Thick claws raked him but clicked against metal as something round pounded his gut. And for some reason he knew what to do next. He forced the knife into a grisly circling stroke. Hot greasy fluids boiled over his hand and the big beating heart popped like a balloon. The grizzly stiffened. Blood poured from its mouth.

From somewhere a keening wail had been going on forever. “Eeeeeeeiiiiiii!” A little girl pulling on him, screaming and kicking and beating.

Blood rivered over him in big red gushes–but the girl was there to help free him. She didn’t stop screaming as she pulled his arm from the gushing throat and his arm floated out like a newborn baby. Red teeth-marks sliced from his bicep to his wrist. He did not want to believe that arm was part of him–or his hand–a dead-looking blob that no longer held a knife. Well, it was a good place to leave the knife. He crawled away.

Collapsing on his back, wiping sticky goo from his face, he was coated in purple puke. No girl should see such a sight. Poor Annabel, where was she? Was she all right?

He didn’t have strength to stand so he twisted around. Annabel was standing over the dead bear with her fists clenched and her voice even higher than usual. “Bad old bear! Why did you do that? Bad old bear!”

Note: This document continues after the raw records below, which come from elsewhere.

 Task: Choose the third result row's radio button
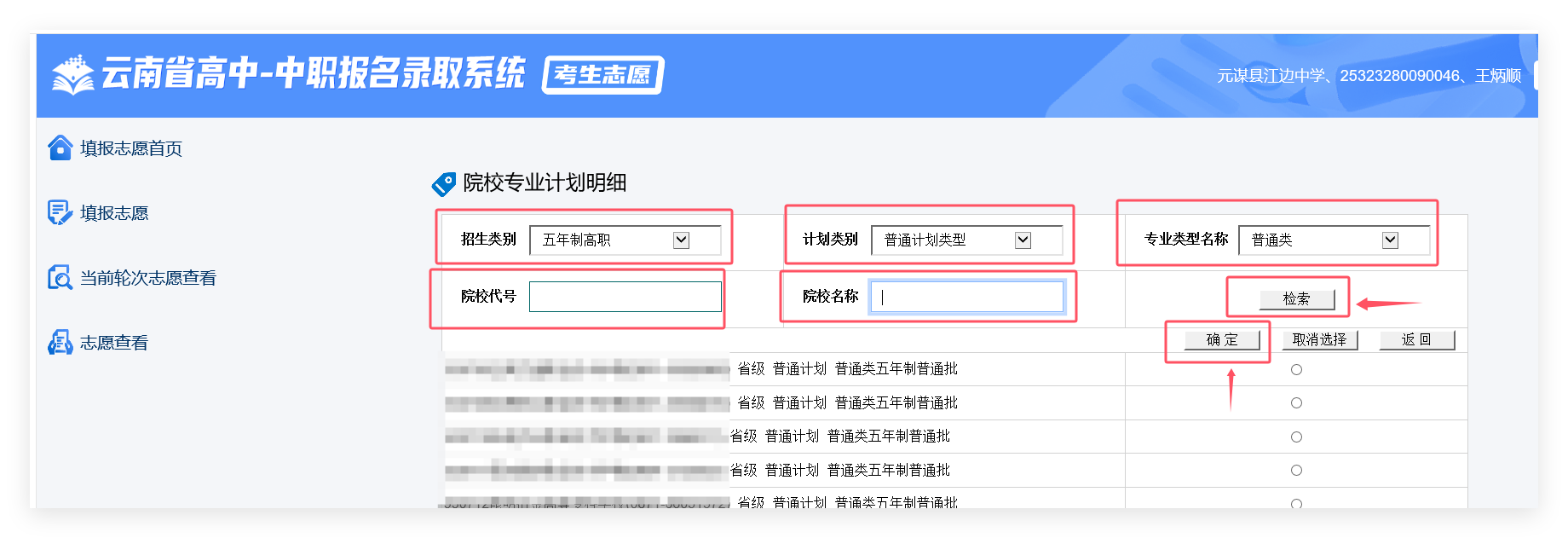[x=1296, y=437]
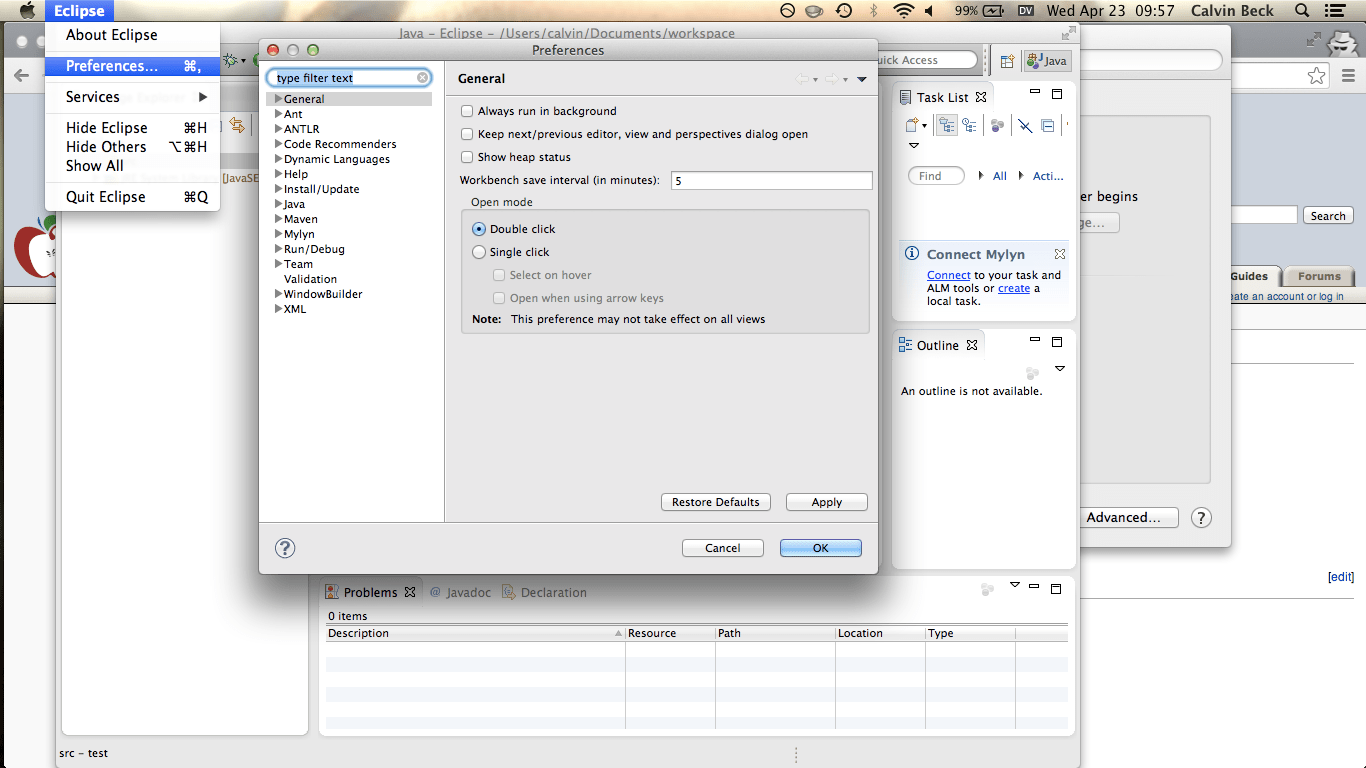1366x768 pixels.
Task: Create a new task in the Task List
Action: coord(911,125)

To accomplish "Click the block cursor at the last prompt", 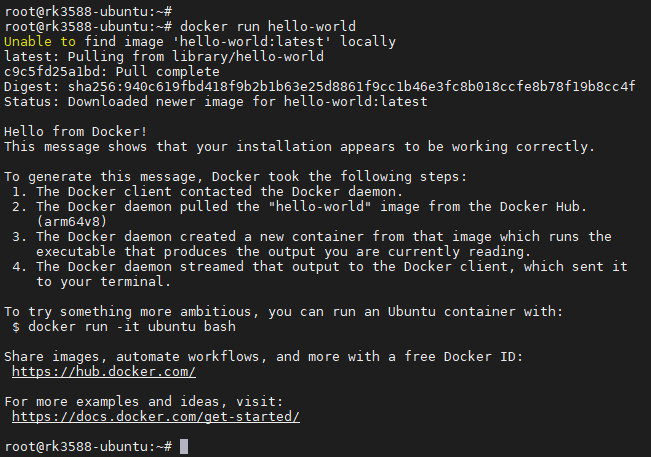I will (184, 446).
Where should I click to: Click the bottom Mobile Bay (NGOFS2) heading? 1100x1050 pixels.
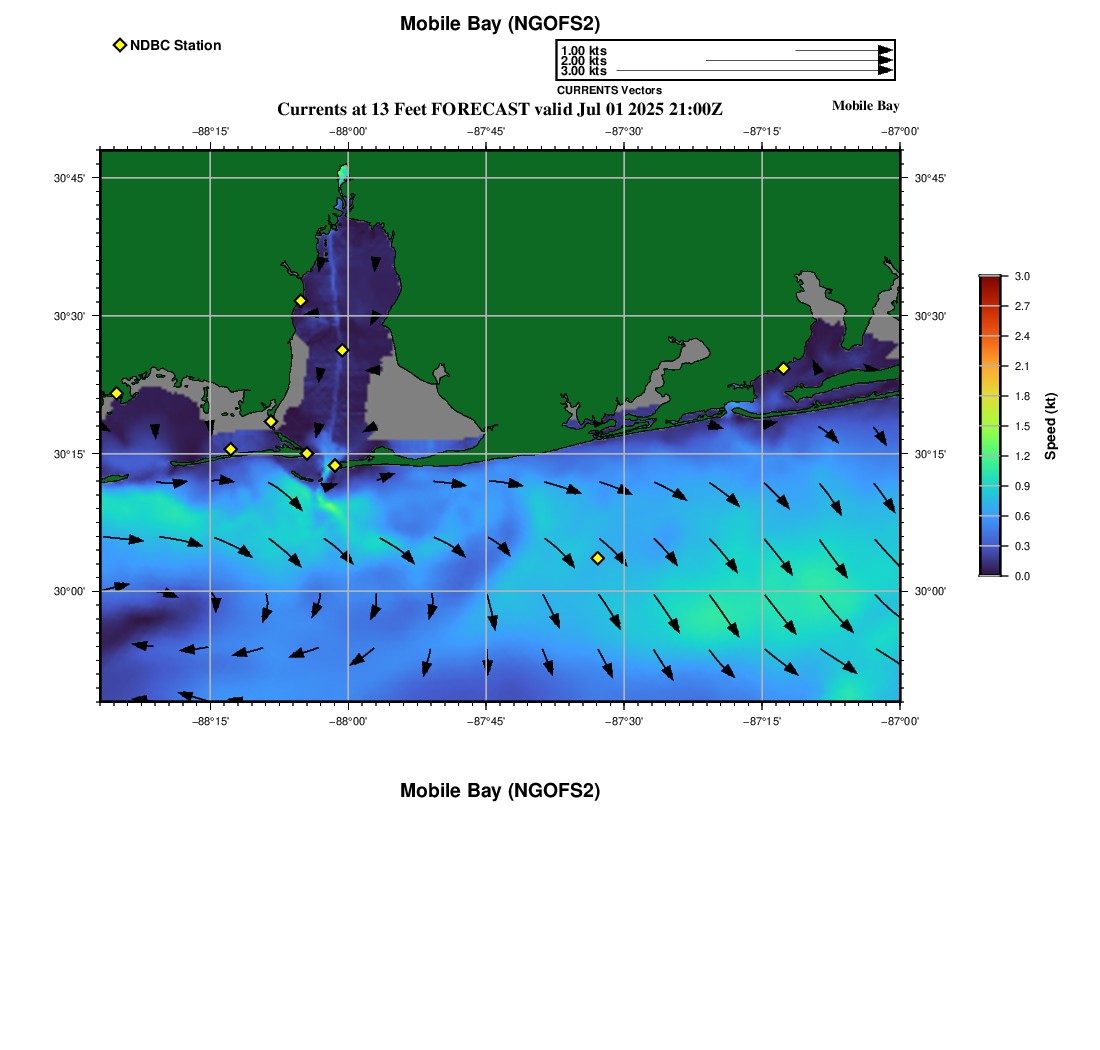coord(500,790)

He gasped, “Annabel…it’s…not much…farther. Get help…get Papa.”

She crouched beside him, hands on knees, staring at him, her dress a bloody rag, her voice awestruck. “That was amazing. Where did you learn that–that was real Injun fighting. You jumped, you swung, you rolled, you–”

“Rocky! Get Papa and don’t tell Mama.”

She nodded and ran away. She was a girl, but she was reliable. He had one last thought: That was one hell of a birthday. Then everything went black.